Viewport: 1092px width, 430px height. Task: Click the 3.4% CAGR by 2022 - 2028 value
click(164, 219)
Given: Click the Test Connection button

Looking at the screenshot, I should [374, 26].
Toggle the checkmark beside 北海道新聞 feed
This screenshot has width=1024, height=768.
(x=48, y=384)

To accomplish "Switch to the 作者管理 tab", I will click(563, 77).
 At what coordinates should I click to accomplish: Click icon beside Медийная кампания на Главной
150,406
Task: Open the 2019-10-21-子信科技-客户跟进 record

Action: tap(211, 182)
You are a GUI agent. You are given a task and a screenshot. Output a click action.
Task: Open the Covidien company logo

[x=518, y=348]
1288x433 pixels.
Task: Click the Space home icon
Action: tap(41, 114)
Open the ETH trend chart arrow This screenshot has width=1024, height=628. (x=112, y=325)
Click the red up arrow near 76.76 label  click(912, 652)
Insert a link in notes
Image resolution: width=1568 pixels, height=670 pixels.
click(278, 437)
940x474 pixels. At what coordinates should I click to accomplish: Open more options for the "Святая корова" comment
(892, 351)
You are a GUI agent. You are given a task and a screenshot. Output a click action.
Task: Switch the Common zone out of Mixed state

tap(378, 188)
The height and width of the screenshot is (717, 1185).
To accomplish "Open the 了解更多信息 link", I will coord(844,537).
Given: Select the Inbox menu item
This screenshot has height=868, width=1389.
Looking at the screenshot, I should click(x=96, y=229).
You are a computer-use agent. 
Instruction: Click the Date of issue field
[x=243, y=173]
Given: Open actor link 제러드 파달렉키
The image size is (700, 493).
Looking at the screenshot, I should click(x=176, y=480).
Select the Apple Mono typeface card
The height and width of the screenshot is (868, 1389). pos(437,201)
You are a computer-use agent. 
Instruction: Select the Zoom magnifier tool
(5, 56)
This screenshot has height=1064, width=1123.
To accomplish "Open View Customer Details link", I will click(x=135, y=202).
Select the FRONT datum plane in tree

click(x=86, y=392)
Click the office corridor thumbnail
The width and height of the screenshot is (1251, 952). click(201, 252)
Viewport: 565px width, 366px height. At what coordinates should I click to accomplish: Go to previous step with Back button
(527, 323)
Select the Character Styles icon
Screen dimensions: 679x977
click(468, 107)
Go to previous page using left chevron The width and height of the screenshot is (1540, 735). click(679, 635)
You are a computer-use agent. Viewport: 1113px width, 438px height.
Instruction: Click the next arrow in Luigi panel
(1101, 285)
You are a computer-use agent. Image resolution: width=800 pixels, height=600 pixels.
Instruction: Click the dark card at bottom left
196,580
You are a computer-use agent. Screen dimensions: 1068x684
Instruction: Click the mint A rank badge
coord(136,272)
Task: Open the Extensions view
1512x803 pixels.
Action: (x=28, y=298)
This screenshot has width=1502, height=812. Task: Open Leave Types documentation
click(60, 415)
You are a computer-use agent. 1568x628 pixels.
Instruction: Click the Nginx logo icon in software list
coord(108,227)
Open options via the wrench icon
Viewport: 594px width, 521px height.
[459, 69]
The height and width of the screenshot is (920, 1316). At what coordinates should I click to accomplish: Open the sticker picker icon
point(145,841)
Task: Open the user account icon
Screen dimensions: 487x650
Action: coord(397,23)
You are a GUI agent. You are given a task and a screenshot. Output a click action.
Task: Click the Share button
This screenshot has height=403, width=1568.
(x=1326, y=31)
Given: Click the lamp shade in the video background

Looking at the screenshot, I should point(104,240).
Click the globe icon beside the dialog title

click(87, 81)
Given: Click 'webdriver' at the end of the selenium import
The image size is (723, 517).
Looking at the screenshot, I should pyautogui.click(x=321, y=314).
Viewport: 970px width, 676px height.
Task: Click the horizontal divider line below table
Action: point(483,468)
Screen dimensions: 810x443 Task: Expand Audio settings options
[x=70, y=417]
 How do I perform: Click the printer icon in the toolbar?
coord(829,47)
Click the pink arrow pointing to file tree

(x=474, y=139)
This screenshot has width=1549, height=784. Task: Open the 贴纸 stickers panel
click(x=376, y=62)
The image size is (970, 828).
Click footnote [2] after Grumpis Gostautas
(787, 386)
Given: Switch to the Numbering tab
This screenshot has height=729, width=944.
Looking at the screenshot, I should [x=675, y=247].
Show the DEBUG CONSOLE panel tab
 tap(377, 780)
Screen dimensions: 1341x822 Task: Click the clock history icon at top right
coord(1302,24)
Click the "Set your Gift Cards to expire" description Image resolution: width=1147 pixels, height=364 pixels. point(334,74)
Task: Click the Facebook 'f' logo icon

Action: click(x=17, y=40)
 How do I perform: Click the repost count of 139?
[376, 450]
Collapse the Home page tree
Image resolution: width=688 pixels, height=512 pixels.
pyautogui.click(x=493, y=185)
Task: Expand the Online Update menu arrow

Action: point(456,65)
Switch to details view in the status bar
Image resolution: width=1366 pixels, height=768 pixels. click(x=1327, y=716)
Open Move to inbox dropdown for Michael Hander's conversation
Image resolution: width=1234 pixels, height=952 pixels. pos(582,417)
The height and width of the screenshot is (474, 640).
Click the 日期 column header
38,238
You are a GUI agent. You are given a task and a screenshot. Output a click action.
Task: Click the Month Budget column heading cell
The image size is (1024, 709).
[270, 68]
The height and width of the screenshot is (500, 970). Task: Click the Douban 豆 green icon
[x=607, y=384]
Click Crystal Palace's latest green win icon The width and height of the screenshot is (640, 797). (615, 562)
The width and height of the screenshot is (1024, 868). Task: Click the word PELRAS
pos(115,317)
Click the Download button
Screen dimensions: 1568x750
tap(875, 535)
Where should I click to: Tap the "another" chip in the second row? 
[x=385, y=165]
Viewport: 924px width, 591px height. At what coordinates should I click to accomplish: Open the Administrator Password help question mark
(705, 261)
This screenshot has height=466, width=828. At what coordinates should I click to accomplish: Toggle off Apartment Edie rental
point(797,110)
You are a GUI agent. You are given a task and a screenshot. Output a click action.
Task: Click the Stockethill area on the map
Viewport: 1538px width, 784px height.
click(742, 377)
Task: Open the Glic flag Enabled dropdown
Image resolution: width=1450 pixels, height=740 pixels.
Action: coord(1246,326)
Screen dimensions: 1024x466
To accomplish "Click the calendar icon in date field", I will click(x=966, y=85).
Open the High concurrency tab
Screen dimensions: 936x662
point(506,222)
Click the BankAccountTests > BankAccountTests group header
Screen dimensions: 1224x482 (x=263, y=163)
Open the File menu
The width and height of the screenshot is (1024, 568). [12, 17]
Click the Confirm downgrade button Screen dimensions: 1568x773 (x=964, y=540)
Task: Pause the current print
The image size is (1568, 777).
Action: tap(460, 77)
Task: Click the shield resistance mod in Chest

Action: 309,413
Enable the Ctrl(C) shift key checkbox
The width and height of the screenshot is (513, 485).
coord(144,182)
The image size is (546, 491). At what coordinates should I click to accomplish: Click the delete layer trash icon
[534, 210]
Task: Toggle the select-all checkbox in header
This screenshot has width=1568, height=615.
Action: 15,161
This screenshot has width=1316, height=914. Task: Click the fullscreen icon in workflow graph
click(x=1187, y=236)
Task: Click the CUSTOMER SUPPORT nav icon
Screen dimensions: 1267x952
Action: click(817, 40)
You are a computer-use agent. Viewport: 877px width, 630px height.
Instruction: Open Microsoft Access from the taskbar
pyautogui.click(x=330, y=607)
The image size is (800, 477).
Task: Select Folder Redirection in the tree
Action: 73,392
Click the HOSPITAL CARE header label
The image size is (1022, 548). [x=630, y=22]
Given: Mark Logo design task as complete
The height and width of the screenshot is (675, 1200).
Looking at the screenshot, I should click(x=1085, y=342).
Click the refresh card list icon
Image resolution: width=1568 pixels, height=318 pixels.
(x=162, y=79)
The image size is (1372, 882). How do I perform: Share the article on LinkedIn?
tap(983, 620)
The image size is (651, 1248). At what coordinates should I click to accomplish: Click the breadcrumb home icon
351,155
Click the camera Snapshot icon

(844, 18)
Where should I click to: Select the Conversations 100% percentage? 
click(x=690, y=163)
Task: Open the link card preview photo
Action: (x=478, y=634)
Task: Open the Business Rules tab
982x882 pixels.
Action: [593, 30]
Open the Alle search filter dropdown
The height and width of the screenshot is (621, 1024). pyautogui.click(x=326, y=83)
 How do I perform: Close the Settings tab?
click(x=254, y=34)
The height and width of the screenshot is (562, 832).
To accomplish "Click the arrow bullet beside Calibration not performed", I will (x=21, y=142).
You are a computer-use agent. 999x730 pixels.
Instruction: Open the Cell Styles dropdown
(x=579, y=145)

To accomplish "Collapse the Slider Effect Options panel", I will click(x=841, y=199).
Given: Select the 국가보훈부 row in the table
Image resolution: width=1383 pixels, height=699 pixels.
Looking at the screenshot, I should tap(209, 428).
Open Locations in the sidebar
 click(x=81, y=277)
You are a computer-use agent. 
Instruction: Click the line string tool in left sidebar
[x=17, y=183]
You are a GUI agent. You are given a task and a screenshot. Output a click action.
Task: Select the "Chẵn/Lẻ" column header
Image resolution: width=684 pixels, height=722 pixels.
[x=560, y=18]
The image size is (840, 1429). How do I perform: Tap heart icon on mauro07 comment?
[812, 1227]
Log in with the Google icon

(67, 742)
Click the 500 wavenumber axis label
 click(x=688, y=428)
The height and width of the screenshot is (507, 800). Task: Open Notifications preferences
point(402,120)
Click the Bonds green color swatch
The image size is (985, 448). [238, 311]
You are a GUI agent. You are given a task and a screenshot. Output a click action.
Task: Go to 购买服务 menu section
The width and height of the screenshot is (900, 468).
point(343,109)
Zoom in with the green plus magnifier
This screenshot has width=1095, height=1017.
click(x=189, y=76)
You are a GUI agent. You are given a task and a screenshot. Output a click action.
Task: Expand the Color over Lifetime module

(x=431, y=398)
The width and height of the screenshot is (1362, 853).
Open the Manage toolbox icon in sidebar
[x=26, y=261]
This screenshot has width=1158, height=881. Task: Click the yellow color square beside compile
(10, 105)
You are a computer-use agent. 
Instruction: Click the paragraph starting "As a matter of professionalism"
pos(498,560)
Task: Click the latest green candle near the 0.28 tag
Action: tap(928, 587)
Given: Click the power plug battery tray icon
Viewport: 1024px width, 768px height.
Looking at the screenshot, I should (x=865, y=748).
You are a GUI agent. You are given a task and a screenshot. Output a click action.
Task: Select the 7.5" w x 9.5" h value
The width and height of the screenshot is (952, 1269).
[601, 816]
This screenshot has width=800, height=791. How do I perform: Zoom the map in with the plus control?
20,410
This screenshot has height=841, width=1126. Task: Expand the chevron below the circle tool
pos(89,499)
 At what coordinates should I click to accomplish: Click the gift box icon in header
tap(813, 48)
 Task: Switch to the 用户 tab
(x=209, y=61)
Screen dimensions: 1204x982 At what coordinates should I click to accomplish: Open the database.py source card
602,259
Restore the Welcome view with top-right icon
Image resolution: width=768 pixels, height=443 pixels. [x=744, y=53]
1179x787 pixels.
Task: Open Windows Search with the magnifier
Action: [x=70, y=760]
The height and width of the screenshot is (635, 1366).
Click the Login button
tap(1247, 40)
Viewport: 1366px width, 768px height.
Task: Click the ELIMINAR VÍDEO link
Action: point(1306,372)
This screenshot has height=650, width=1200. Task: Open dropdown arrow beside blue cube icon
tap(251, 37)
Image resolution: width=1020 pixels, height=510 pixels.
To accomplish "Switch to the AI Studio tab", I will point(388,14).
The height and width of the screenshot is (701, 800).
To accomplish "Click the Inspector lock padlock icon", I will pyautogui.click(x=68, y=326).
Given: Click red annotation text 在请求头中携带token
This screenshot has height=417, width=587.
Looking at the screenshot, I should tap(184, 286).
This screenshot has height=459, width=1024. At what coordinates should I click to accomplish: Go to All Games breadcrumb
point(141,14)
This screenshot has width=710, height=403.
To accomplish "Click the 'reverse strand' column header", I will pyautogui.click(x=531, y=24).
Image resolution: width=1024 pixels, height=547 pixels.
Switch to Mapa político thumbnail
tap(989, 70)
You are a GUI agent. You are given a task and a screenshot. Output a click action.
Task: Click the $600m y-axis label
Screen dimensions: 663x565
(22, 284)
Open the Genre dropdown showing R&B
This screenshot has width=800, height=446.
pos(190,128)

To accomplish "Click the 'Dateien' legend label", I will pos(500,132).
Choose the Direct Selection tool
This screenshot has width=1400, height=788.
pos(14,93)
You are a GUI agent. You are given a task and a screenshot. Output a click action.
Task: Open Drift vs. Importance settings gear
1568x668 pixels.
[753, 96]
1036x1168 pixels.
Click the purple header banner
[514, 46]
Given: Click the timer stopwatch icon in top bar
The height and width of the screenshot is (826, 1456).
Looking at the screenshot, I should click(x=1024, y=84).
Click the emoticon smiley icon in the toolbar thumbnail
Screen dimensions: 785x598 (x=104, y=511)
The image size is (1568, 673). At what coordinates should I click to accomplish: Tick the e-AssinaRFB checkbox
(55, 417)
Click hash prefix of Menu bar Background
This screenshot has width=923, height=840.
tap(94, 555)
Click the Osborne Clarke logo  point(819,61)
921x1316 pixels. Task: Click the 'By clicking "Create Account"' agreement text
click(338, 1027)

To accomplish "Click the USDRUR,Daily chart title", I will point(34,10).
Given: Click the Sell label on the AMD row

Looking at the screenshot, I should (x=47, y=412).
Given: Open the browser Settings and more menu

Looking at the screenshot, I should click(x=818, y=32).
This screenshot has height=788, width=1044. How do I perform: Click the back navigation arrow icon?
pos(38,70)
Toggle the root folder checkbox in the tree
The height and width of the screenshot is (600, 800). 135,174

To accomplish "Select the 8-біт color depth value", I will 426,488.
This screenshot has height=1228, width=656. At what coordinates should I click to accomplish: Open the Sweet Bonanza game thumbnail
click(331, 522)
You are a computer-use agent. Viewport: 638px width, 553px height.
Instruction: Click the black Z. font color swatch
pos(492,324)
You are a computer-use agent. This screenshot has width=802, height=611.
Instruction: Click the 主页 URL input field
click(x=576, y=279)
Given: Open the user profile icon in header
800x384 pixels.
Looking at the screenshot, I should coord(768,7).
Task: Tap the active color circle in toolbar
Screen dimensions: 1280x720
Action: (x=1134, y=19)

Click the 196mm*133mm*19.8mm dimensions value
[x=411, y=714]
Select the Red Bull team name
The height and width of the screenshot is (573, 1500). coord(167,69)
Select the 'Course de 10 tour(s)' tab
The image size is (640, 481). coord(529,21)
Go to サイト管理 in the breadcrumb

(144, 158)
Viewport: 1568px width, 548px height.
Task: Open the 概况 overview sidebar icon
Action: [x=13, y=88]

—————

What is needed: Of the lines above, copy each one that contains the word "page".

Response area:
Go to previous page using left chevron The width and height of the screenshot is (1540, 735). click(679, 635)
Collapse the Home page tree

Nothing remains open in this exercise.